Besinnungslose Betriebsamkeit

Für den Psychologen und Buchautor Stephan Grünewald ist das Träumen die Voraussetzung für Kreativität und Innovation.
Foto: rheingold GmbH & Co. KG

Das zwanghafte Arbeiten unterwegs ist für den Psychologen Stephan Grünewald ein Indiz der "besinnungslosen Betriebsamkeit", die er den Deutschen in seinem Buch "Die erschöpfte Gesellschaft" attestiert.

Grünewald ist überzeugt, dass träumerisch aus dem Fenster zu sehen, keineswegs vertane Zeit ist. Mußestunden auf Reisen sind Phasen, in denen die guten Einfälle, die klugen Gedanken uns überkommen. "Dieses schöpferische Moment, das in der Fähigkeit zum Schweifen begründet ist, wurde dem Effizienzdiktat geopfert." Man fühlt sich verpflichtet, die ein oder zwei Stunden Zugfahrt nutzen zu müssen, um irgendwelche Dinge abzuarbeiten. Und verschenkt die Gelegenheit zum Träumen, der wahren Quelle der Schöpferkraft.

Für Grünewald als Freudianer und Schüler Wilhelm Salbers ist das Träumen der Königsweg, um aus der Alternativlosigkeit der Alltagsmühle herauszukommen.
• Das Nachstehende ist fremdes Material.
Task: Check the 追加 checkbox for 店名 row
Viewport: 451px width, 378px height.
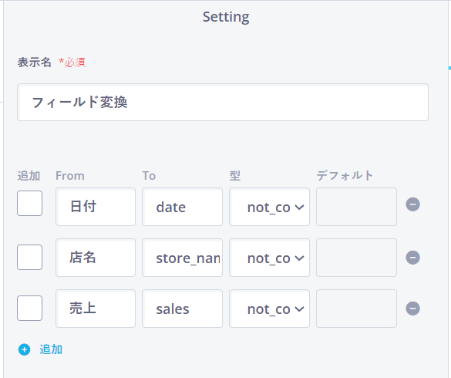Action: pyautogui.click(x=29, y=258)
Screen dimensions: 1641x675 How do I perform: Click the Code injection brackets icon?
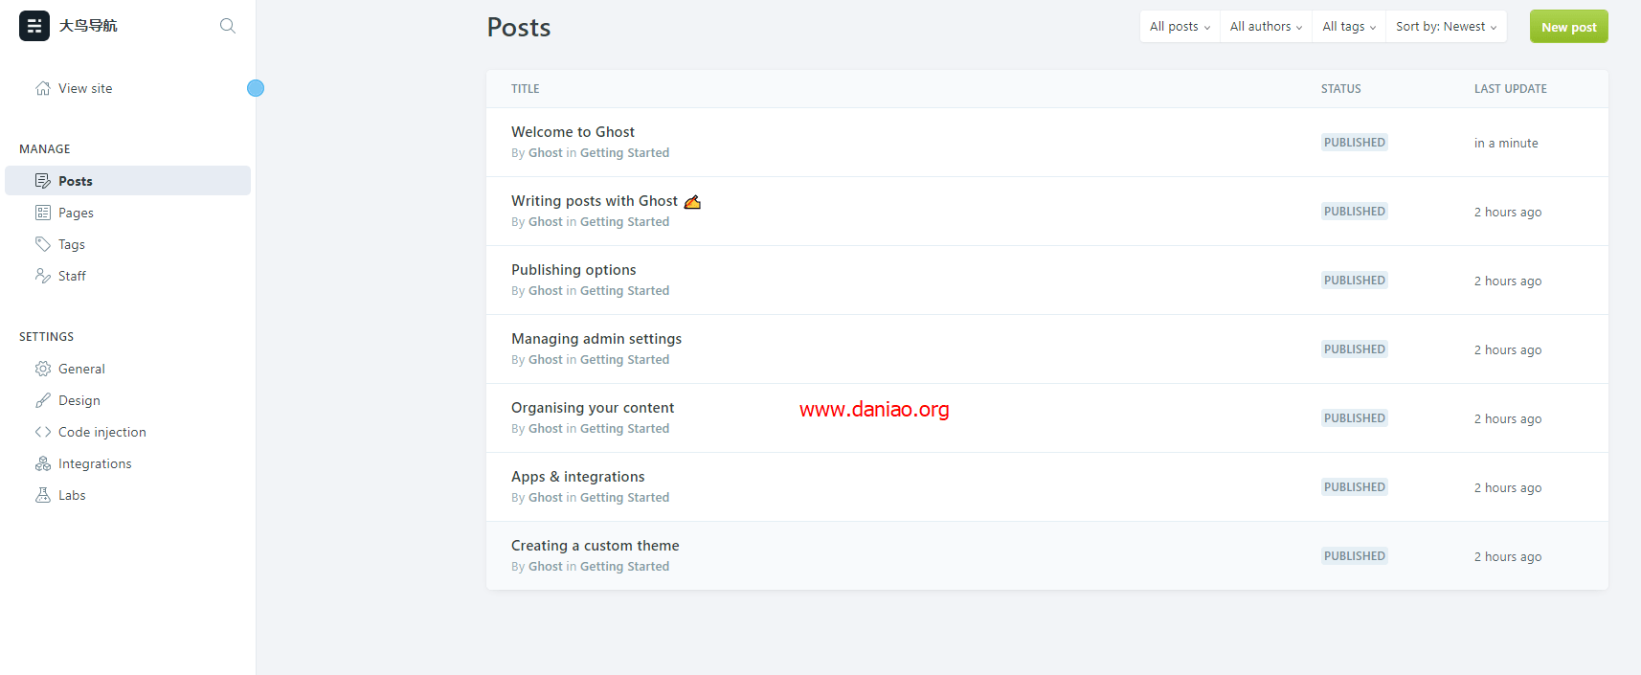point(43,432)
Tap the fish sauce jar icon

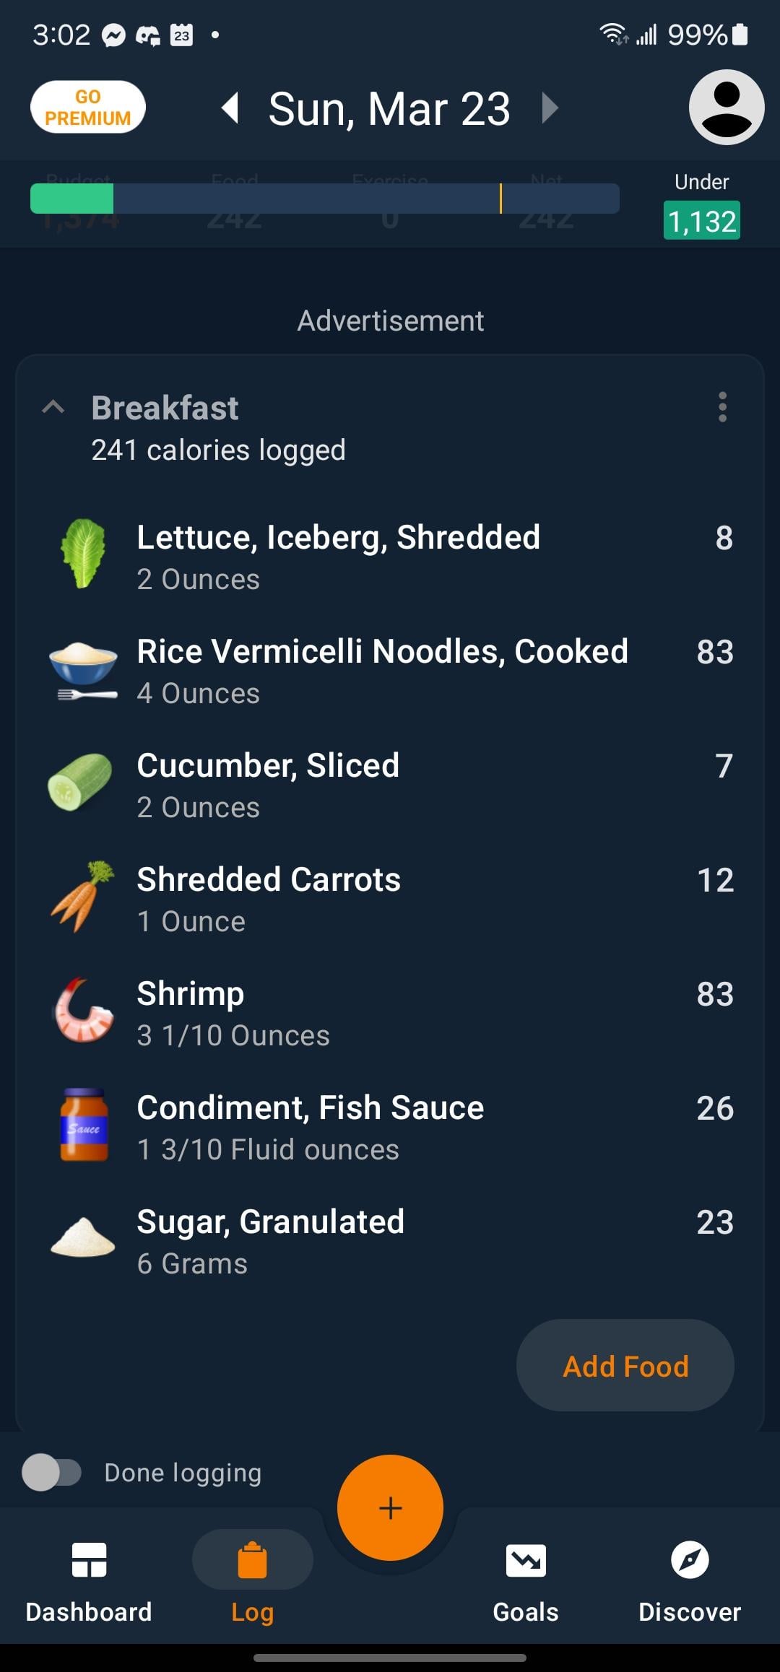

Und gerade den Deutschen rät er, sich auf ihre besonderen Träumerqualitäten zu besinnen. "Deutschland hat stark gemacht, dass wir in der Lage waren, über das Träumen unsere Unruhe in Schöpferkraft zu verwandeln, in Erfindungen, Patente, Dichtkunst, philosophische Systeme."
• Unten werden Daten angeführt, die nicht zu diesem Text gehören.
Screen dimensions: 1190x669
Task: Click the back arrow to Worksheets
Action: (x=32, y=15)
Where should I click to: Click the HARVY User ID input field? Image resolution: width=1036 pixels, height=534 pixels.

Die "Innerlichkeit", die nicht erst der britische Historiker Peter Watson uns 2010 in seinem Buch "Der deutsche Genius" attestierte, war auch wirtschaftlich immer unsere große Stärke. Wir sollten uns fragen, ob wir ein Land der Arbeitsbienen, der Controller und Bürokraten sein möchten, oder eines der Dichter und Denker - und Tüftler.

Die ausgedehnten Reisestunden im mobilen Zeitalter eignen sich ganz hervorragend dafür, um unsere Traumstärke wieder zur Geltung zu bringen. Einfach aus dem Fenster zu sehen, ist ein guter Anfang.